(Extracted data)

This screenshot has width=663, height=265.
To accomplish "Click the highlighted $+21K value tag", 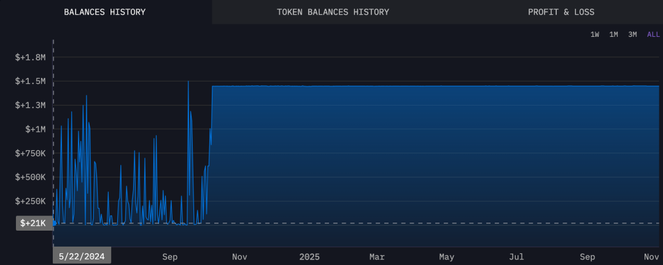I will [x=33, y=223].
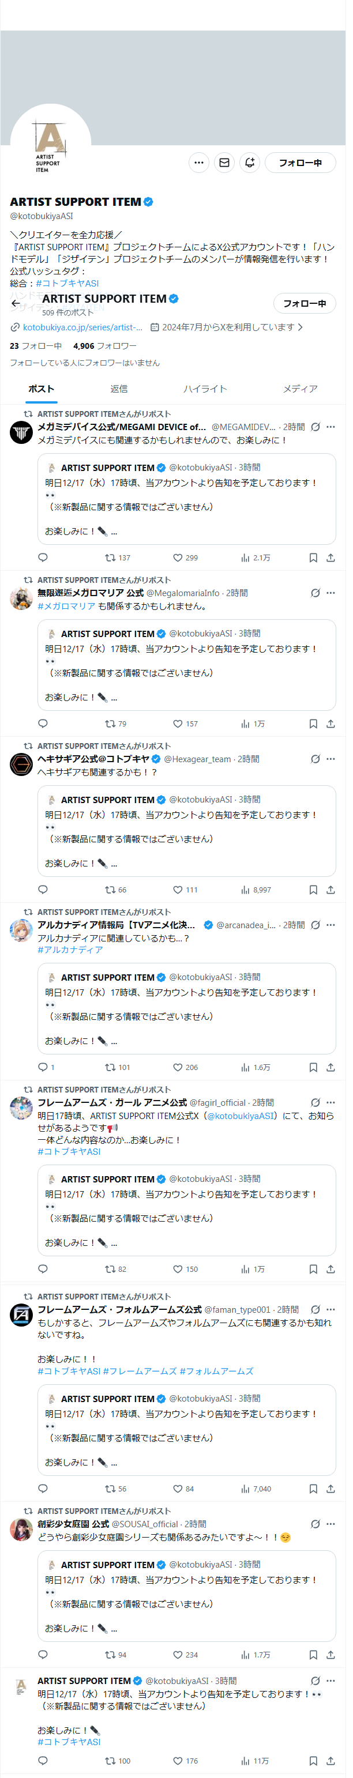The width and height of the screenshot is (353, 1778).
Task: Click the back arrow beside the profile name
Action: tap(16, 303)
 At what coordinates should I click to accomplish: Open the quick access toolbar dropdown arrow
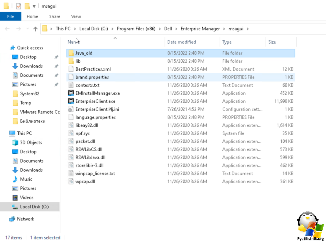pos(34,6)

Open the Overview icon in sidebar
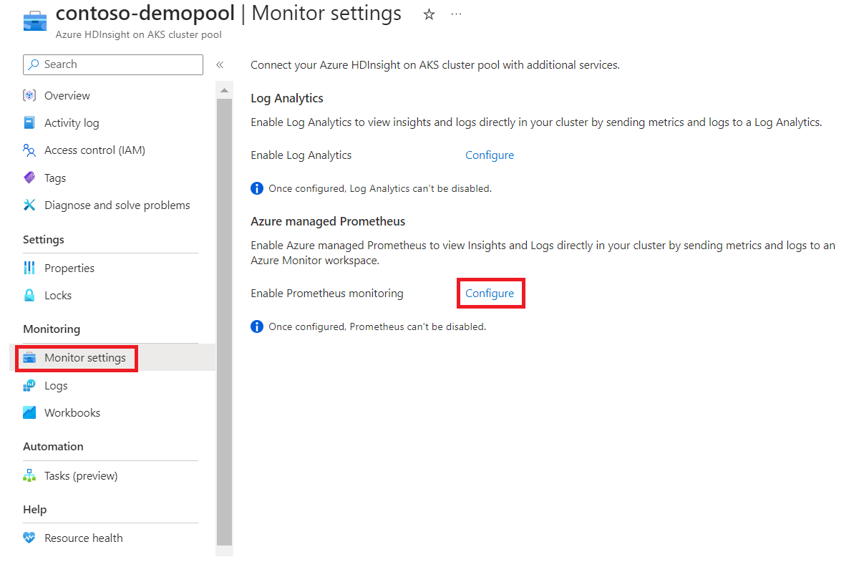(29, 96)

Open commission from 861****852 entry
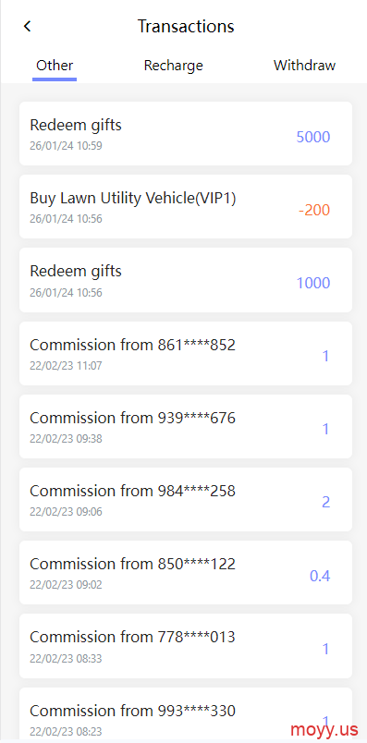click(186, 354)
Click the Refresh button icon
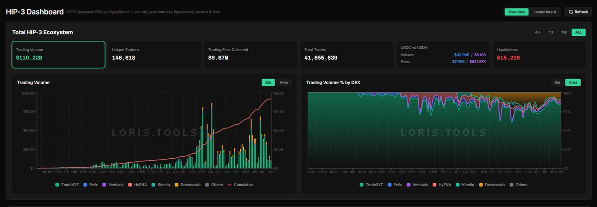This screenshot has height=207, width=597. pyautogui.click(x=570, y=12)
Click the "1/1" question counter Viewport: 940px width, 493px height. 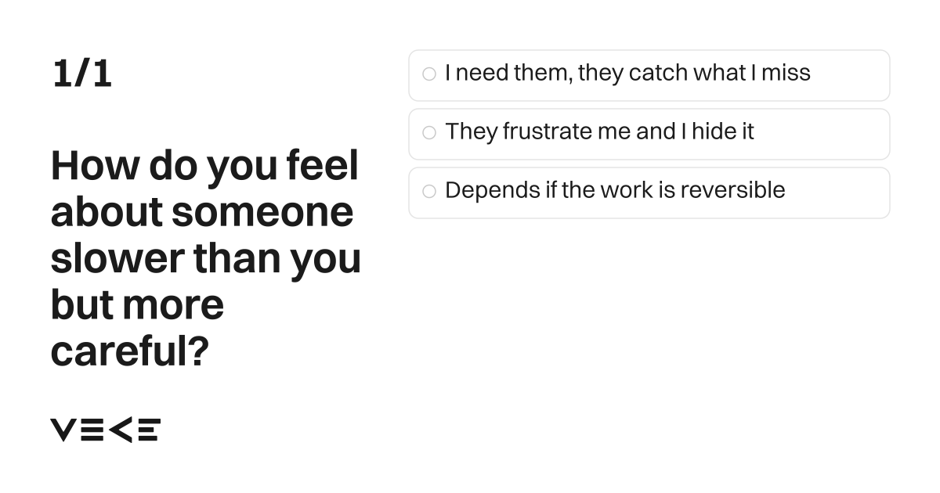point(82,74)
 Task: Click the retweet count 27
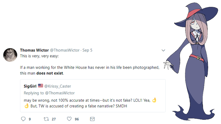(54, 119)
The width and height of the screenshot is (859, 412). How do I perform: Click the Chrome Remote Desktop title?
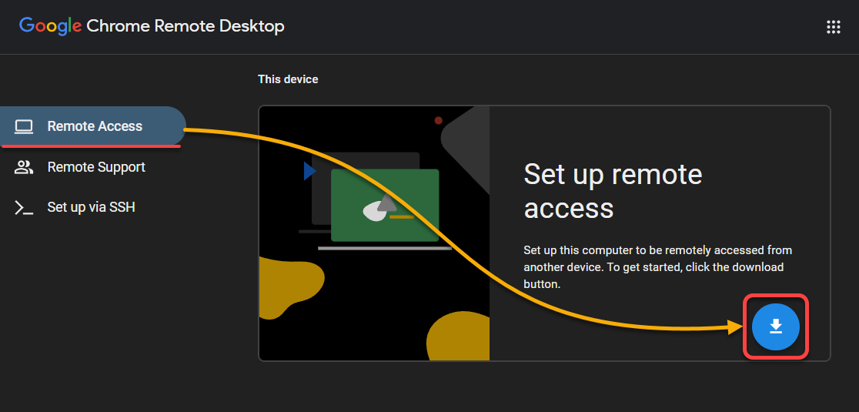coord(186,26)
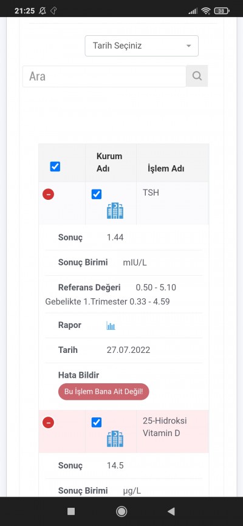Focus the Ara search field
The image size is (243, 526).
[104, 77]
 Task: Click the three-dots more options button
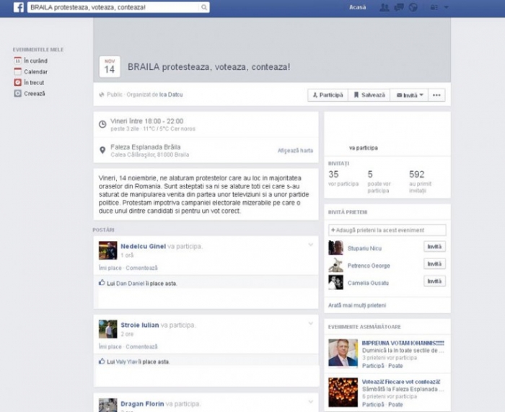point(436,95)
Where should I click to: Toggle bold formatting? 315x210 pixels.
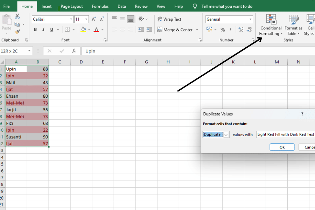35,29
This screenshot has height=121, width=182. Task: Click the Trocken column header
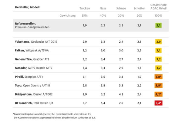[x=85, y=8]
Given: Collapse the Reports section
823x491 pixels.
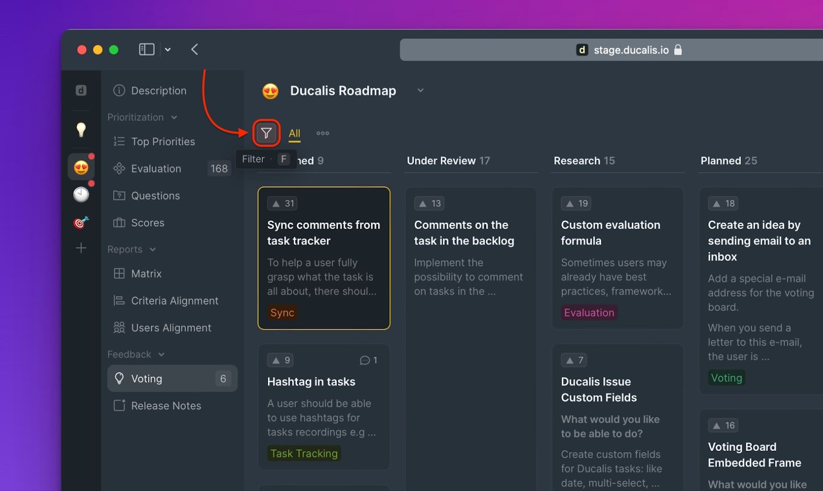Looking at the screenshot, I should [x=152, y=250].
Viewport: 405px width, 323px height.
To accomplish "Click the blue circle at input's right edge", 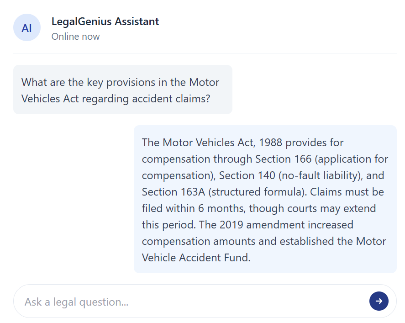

(End Extracted data)

■ Task to complete: All lines from the one containing "The width and height of the screenshot is (859, 412)." through the end of the data are to be written out exactly, with nothing added; skip the pictures.

■ Answer to the problem:
The width and height of the screenshot is (859, 412). How do I perform: Click the Chrome Remote Desktop title?
coord(186,26)
Focus the Ara search field
The image size is (243, 526).
[104, 77]
 Task: Click the three-dots more options button
point(436,95)
Where should I click to: Toggle bold formatting? 315x210 pixels.
35,29
This screenshot has height=121, width=182. Task: Click the Trocken column header
[x=85, y=8]
Given: Collapse the Reports section
823x491 pixels.
Looking at the screenshot, I should [x=152, y=250].
Viewport: 405px width, 323px height.
To accomplish "Click the blue circle at input's right edge", 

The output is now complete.